Monday, November 03, 2003

California Burning

Gregg Easterbrook points out that

Fire cycles are natural; no form of woodland management could prevent all fires. In addition, people's voluntary choices have, over the last generation, increased the likelihood of wildfires, and the likelihood they will do significant property harm. Recent decades have seen construction of millions of homes too close to forested or brushland areas (sometimes, of course, spectacular vacation homes built by people who consider themselves environmentalists), putting men and women increasingly into the natural paths of wildfires. Also, building expensive homes in places that might burn increases the property-loss consequence of wildfires. The Sierra Club is not to blame for the fact that affluent Americans want fancy homes with spectacular views.

Steve Sailer addresses a point that Easterbrook chooses to ignore:

But the plains of Southern California filled up long ago. So the ever-growing population has been spilling into the more treacherous wild areas.

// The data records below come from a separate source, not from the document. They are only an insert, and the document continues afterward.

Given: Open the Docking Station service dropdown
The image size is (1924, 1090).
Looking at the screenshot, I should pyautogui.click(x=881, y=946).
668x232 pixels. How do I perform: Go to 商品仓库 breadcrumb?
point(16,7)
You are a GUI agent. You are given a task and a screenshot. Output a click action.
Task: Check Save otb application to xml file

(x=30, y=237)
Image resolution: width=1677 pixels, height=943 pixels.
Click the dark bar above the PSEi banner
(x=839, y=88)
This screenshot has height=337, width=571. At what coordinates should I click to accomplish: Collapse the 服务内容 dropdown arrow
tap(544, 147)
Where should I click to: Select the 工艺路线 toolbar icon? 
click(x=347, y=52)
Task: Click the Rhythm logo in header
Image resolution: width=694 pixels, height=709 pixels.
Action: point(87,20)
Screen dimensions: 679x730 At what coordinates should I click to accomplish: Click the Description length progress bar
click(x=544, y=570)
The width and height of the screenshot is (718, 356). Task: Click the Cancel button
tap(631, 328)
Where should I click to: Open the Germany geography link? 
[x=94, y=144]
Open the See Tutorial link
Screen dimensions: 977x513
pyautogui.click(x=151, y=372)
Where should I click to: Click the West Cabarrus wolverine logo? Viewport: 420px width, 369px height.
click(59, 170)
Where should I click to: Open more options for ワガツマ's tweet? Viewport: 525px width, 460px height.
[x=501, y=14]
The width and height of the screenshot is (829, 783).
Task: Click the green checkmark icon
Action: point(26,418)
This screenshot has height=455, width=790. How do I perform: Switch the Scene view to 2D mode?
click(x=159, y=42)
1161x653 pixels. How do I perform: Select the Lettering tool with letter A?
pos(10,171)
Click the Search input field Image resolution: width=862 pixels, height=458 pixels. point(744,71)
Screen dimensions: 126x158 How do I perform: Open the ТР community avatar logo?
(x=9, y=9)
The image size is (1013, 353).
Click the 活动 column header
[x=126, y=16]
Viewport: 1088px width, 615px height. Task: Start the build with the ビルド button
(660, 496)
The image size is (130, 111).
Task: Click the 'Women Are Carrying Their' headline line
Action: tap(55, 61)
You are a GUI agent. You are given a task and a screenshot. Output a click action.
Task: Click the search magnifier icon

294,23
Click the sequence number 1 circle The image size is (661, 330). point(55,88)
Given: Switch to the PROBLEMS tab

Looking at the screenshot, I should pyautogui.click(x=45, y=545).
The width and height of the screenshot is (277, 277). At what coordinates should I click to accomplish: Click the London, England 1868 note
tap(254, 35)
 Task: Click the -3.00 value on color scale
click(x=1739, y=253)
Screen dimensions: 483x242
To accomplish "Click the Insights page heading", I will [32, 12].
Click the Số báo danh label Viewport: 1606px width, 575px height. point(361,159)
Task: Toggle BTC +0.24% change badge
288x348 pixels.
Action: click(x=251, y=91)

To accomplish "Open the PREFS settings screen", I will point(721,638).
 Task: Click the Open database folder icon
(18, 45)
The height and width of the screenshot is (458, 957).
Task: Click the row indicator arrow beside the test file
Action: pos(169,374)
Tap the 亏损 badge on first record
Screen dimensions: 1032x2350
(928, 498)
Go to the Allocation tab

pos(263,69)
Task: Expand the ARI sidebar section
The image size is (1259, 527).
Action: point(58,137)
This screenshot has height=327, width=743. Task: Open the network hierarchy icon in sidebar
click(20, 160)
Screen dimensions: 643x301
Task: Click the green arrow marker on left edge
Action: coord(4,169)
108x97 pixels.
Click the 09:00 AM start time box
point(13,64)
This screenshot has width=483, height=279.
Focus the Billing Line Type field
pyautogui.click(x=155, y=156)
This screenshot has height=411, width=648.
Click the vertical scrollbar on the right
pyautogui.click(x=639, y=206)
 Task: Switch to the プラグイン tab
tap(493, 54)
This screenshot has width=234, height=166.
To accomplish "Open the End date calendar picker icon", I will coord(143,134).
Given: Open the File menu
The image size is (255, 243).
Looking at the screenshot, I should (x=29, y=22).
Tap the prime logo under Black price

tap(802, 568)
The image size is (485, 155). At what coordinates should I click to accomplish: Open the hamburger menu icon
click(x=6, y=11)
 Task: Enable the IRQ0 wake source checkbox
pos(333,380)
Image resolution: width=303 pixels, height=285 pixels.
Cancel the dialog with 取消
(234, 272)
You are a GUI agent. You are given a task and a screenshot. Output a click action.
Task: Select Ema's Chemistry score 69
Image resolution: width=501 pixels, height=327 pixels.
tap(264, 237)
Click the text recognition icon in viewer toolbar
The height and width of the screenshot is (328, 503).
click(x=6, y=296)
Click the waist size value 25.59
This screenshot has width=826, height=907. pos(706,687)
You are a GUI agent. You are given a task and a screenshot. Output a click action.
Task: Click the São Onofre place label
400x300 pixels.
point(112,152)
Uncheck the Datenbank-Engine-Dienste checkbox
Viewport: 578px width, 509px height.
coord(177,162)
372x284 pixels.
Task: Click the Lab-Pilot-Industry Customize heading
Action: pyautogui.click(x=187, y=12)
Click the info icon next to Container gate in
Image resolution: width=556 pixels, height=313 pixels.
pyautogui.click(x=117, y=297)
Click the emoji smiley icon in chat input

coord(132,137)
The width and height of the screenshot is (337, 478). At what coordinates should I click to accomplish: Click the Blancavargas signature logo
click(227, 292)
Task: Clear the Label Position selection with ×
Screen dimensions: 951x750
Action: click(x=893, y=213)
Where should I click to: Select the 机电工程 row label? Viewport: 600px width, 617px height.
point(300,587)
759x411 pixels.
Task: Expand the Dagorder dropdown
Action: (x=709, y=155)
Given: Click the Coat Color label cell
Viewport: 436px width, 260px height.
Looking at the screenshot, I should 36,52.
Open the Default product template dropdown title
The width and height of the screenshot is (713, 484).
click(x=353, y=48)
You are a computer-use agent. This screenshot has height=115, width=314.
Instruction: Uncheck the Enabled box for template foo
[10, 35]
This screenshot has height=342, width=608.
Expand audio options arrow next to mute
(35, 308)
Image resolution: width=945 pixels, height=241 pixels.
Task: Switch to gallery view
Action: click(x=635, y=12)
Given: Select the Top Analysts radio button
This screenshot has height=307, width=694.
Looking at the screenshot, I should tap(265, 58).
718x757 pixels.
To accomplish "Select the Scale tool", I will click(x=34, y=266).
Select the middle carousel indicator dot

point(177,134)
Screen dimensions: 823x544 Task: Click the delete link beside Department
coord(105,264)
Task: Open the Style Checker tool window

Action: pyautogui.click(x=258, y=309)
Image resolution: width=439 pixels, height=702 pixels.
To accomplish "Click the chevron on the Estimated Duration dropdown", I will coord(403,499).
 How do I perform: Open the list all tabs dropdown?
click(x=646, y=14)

This is regularly denounced as "sprawl," which implies that individuals are wastefully consuming more and more land per capita. But in California the driver has been population growth . According to a 2003 Center for Immigration Studies report by Roy Beck, Leon Kolankiewicz and Steven A. Camarota, from 1982 to 1997 the total number of developed acres in California grew by 32 percent, but the per capita usage was up only two percent. Essentially all of California's population growth in the 1990s was due to new immigrants or births to foreign-born women. (Indeed, close to 1.5 million more American-born citizens moved out of California during the 1990s than moved in from other states.)